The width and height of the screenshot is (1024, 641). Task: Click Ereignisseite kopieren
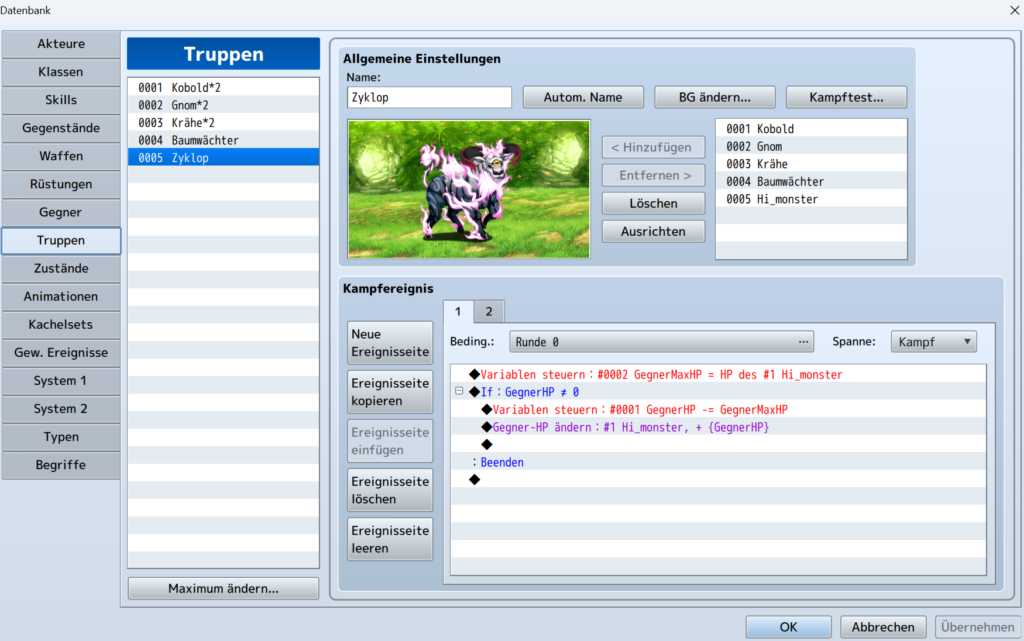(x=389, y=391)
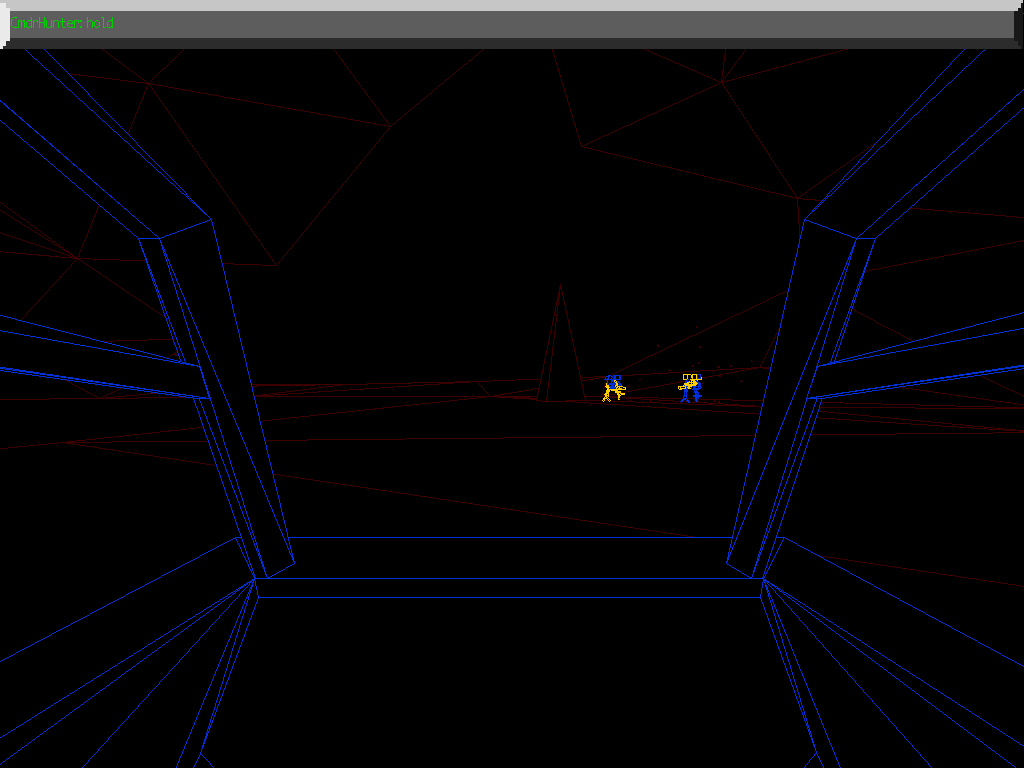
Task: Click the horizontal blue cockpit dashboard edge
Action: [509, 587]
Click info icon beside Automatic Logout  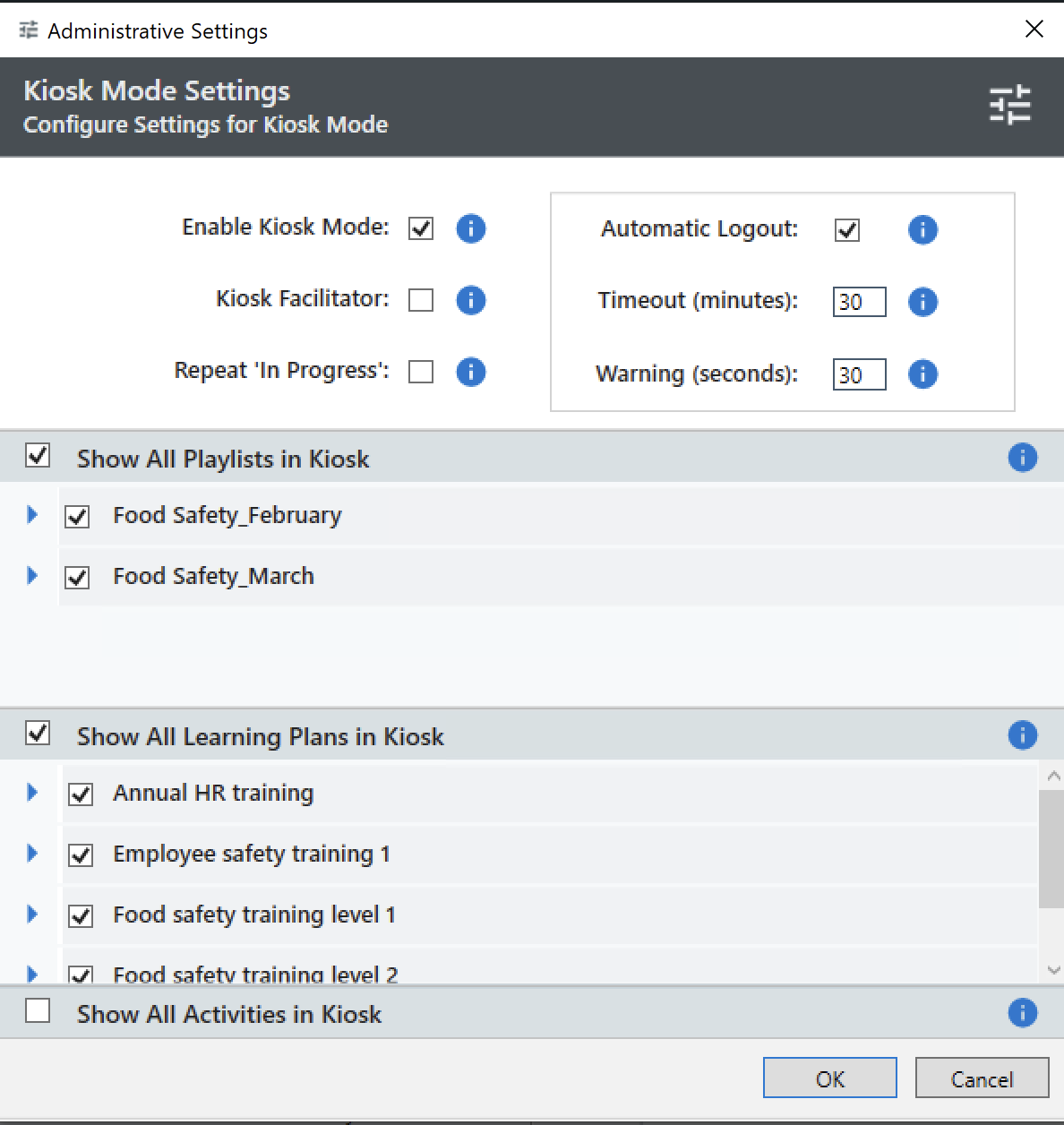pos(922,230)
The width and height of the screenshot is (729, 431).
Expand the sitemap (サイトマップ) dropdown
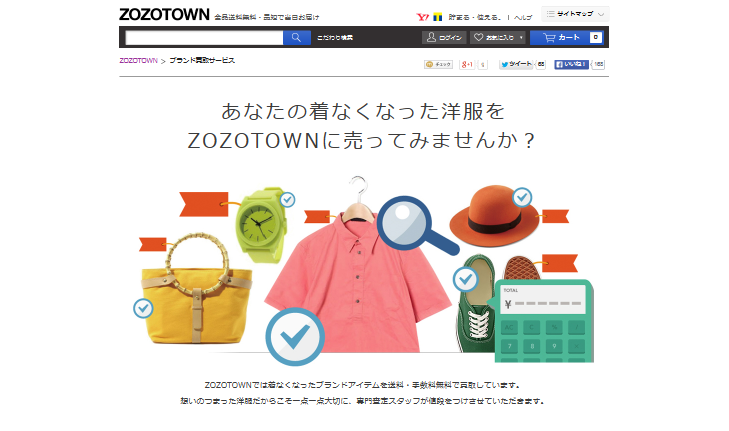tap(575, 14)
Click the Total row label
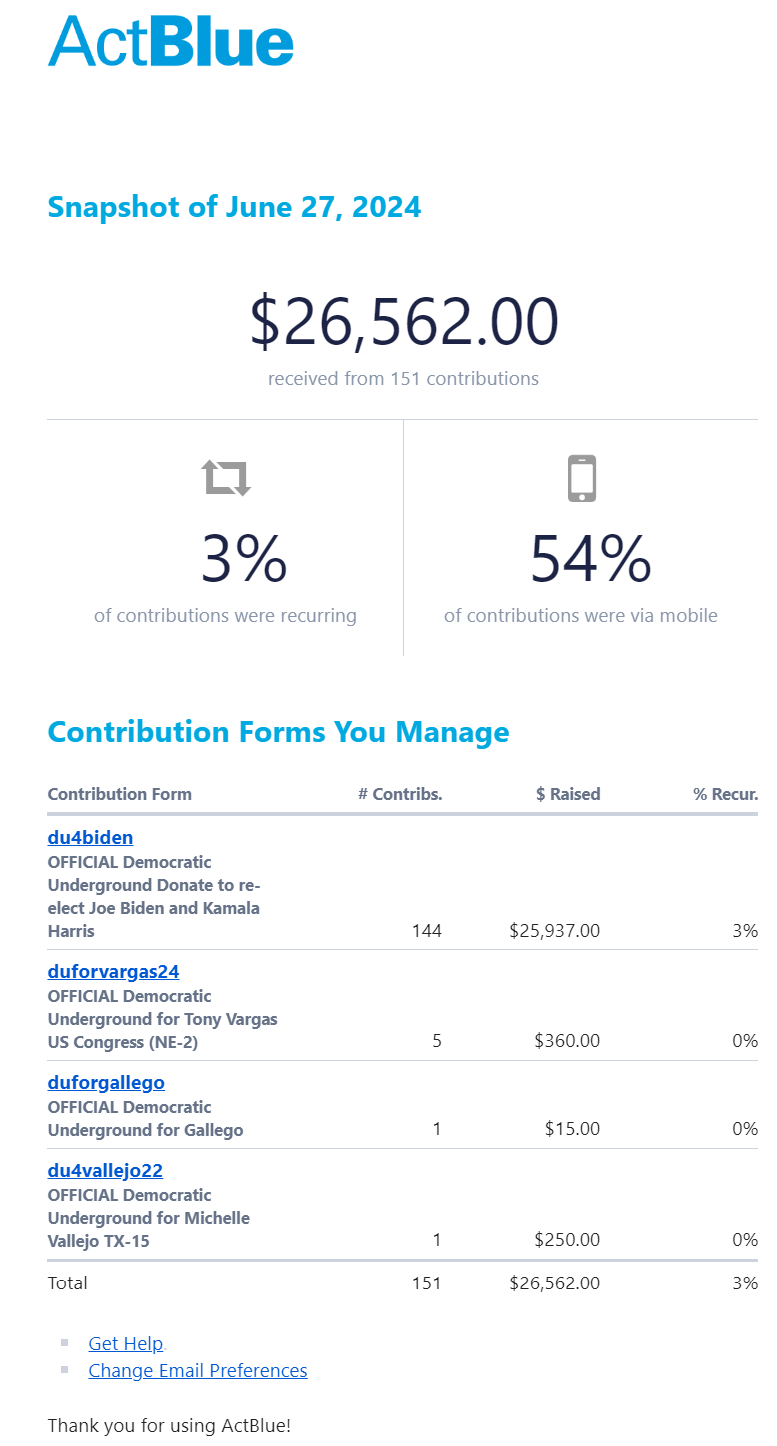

— Problem to work on —
Give the lines of the listing from the line with "The width and height of the screenshot is (729, 431)." through the end of the listing, inclusive, as a JSON list of strings with one string per line, skipping blank lines and leaving out the pictures.

— Result of this task —
[
  "The width and height of the screenshot is (729, 431).",
  "Expand the sitemap (サイトマップ) dropdown",
  "tap(575, 14)",
  "Click the Total row label"
]